Locks at s2k11

State of affairs

Most of OpenBSD's kernel still runs under a single lock, ze KERNEL_LOCK(). That includes most of the syscalls, most of the interrupt handlers and most of the fault handlers. Most of them, not all of them. Meaning we have collected & fixed bugs while setting up infrastructures and examples. Now this lock remains the principal responsible for the spin % you can observe in top(1) and systat(1).

top.jpg

I believe that we opted for a difficult hike when we decided to start removing this lock from the bottom. As a result many SCSI & Network interrupt handlers as well as all Audio & USB ones can be executed without big lock. On the other hand very few syscalls are already or almost ready to be unlocked, as we incorrectly say. This explains why basic primitives like tsleep(9), csignal() and selwakeup() are only receiving attention now that the top of the Network Stack is running (mostly) without big lock.

Next steps

In the past years, most of our efforts have been invested into the Network Stack. As I already mentioned it should be ready to be parallelized. However think we should now concentrate on removing the KERNEL_LOCK(), even if the code paths aren't performance critical. The question is will that happen as predicted by George?

Dilemma

Taking parts of the kernel out of ze big lock doesn't improve performances. On short terms it might even decrease them, depending on the mechanism used to replace it. On the other hand it will improve the overall latency on your system. For example ratchov@ recently figured out that, due to ze big lock, firefox might prevent USB transfers to be completed. Crazy, no?

The performance dilemma and our egos led us to believe we could go lock-free from the start.

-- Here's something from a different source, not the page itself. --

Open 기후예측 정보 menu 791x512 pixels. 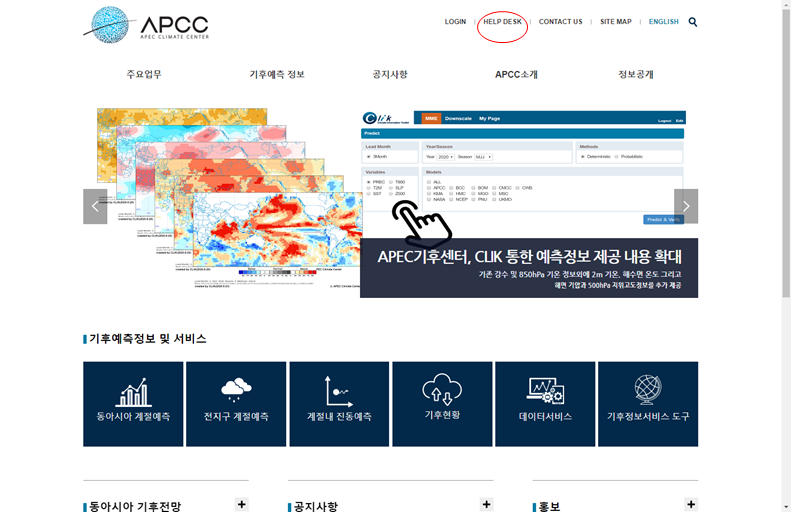(x=277, y=75)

We tried to pull the step of breaking the big lock in smaller locks, at least in the Network Stack. It worked well enough until we reach the insertion of an ARP entry. I am sure this approach can work but I doubt it is the easiest or the fastest.

socket_go_away.jpg

Splitting, splitting, splitting

So if splitting ze big lock is the way to, where do we start? Here are some ideas.

Basic blocks

tsleep(9) and friends are looking for some love in order to guarantee that that no wakeup(9) is lost without ze big lock. The FUTEX_WAIT operation as well as VFS lf_setlock() and lf_purgelocks() are two places that could directly benefit from this change.

selwakeup() and csignal() are two beasts that generated a lot of workarounds while unlocking the Network Stack. Recently we found two new problems elated to the fact that they still need ze big lock. Dealing with selwakeup() should be relatively easy but csignal() involes playing with many more data structures. In my opinion it's a great starting point for splitting the work that has been started as the proctree lock.

Syscalls

adjfreq(2) and adjtime(2) are ready to be unlocked, just do it!

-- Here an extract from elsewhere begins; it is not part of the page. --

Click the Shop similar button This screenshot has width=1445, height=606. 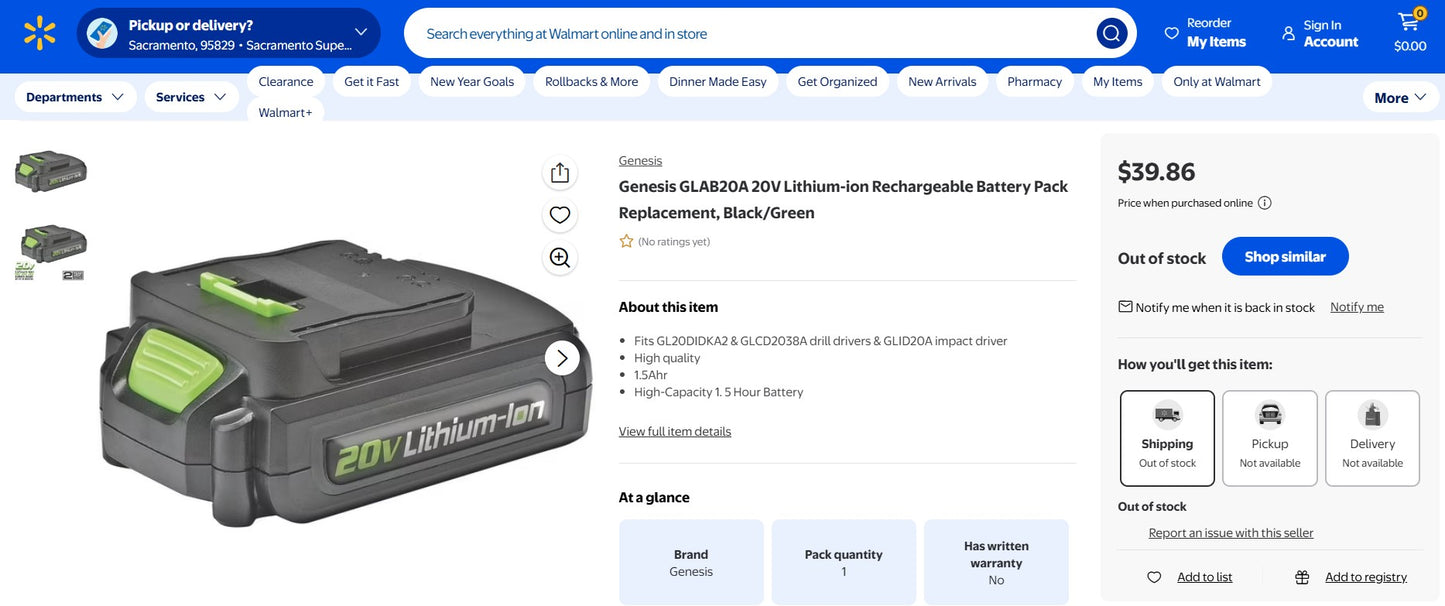pyautogui.click(x=1285, y=256)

The KERNEL_LOCK() should be pushed down into read(2) and write(2). This would allow the socket code to run without it. The functions are ready, it's a matter of grabbing the lock on a per fileops basis.

12 network syscalls could be unlocked. They should be ready.

pipe(2) and pipe2(2) are ready to be unlocked. That pushes the KERNEL_LOCK() around km_alloc(9). That's a great place to get started to move it down into the realm of UVM. Once ze big lock is also taken on a per fileops basis, it should be easy to remove it when writting & reading on pipes :)

mmap(2) has received some love such that ze big lock shouldn't be required when mapping anons. The underlying code is shared by sigaltstack(2) so debugging one or the other should hopefully help make progress.

Thanks to the work done to unlock sockets, it should be easy to push the KERNEL_LOCK() into ioctl(2). That should allow developers to test the parrallelism of their drivers. This would directly benefit network and SCSI devices as well as vmm(4).

Subsystems

The tty(4) subsystem is certainly the next middle-size interesting item. Like the Network Stack it contains both hard and soft interrupts. However it has fewer drivers. I would suggest following the Network Stack design and moving the softtty handler to a thread. That would be to keep some idea of consistency in and to be able to share fix/improvements amongst subsystems.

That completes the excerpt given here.